■ **TASK DESCRIPTION**
Rewrite every line of the data from the line containing "[Close] (346, 1167)" through the line containing "Services (625, 71)", both included, and shift each coordinate by adding 64 to both the x and y values. Keep every other part of each line unchanged.

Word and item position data
────────────────

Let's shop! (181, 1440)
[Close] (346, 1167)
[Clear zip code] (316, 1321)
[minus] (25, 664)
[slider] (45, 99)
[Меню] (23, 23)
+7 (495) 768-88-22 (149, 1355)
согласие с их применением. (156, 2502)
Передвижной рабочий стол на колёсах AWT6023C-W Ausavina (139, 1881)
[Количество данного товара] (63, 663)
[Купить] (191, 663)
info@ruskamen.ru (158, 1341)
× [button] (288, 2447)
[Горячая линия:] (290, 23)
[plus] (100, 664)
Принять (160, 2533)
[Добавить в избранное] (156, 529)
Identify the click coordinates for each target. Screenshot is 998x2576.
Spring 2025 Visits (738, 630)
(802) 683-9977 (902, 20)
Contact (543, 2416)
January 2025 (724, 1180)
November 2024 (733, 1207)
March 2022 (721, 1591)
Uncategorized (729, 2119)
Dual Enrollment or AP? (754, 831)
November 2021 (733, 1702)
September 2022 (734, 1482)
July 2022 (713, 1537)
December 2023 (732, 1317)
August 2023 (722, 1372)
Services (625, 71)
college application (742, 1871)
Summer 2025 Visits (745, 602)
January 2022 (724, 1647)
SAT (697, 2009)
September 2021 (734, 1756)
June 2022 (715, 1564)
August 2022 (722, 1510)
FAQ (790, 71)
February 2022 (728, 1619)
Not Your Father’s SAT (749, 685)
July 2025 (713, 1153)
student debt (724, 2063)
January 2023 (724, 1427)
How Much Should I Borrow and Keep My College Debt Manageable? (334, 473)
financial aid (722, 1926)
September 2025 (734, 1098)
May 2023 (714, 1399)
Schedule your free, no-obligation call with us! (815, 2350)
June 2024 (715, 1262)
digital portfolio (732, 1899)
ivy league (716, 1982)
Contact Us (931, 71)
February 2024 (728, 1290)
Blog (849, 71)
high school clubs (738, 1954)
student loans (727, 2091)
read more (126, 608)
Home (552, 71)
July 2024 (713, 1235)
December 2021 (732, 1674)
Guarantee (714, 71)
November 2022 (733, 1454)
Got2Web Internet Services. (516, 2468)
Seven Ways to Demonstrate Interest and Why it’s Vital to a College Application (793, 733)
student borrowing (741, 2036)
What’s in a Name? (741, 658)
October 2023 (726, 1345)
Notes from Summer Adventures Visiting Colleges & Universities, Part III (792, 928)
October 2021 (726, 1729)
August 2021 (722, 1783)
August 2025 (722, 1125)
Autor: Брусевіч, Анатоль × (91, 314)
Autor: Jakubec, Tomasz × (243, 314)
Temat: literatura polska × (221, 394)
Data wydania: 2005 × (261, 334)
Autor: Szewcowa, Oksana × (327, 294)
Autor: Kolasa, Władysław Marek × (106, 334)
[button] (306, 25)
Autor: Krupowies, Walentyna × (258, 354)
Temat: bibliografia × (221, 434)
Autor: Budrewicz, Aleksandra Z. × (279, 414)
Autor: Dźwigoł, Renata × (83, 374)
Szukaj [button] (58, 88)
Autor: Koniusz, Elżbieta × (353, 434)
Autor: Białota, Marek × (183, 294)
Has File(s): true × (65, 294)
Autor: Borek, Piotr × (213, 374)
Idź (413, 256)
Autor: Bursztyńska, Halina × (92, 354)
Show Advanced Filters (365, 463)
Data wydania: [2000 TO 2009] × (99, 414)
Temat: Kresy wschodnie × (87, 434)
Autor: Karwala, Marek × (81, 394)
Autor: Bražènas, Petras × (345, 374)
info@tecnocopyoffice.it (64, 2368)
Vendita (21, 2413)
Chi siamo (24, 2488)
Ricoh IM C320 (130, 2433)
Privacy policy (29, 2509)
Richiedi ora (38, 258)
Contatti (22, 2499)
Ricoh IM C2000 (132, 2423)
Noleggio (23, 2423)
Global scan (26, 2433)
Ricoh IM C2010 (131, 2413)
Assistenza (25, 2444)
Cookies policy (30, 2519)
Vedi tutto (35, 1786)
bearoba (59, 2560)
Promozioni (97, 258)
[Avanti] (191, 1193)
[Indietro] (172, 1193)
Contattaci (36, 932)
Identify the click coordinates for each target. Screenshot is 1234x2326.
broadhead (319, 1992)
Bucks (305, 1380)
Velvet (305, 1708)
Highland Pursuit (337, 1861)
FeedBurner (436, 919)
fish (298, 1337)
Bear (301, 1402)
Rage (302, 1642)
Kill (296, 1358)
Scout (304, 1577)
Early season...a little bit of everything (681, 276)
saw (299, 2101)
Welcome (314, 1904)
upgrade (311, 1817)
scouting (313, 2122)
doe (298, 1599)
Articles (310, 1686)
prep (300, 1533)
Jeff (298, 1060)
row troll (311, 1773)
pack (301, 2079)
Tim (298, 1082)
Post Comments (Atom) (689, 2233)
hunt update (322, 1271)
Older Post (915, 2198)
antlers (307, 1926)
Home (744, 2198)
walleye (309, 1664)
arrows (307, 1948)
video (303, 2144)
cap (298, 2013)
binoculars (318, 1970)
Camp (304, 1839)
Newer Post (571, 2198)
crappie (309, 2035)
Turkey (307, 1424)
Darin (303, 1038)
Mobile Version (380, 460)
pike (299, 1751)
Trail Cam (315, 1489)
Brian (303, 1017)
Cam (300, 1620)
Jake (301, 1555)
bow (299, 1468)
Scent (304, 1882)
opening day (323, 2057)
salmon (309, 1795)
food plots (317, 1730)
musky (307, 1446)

────────────────

■ **EXPECTED OUTPUT**
[Close] (410, 1231)
[Clear zip code] (380, 1385)
[minus] (89, 728)
[slider] (109, 163)
[Меню] (87, 87)
+7 (495) 768-88-22 (213, 1419)
согласие с их применением. (220, 2566)
Передвижной рабочий стол на колёсах AWT6023C-W Ausavina (203, 1945)
[Количество данного товара] (127, 727)
[Купить] (255, 727)
info@ruskamen.ru (222, 1405)
× [button] (352, 2511)
[Горячая линия:] (354, 87)
[plus] (164, 728)
Принять (224, 2597)
[Добавить в избранное] (220, 593)
Identify the click coordinates for each target. Screenshot is 998x2576.
Spring 2025 Visits (802, 694)
(802) 683-9977 (966, 84)
Contact (607, 2480)
January 2025 (788, 1244)
November 2024 (797, 1271)
March 2022 (785, 1655)
Uncategorized (793, 2183)
Dual Enrollment or AP? (818, 895)
November 2021 (797, 1766)
September 2022 (798, 1546)
July 2022 (777, 1601)
December 2023 (796, 1381)
August 2023 (786, 1436)
Services (689, 135)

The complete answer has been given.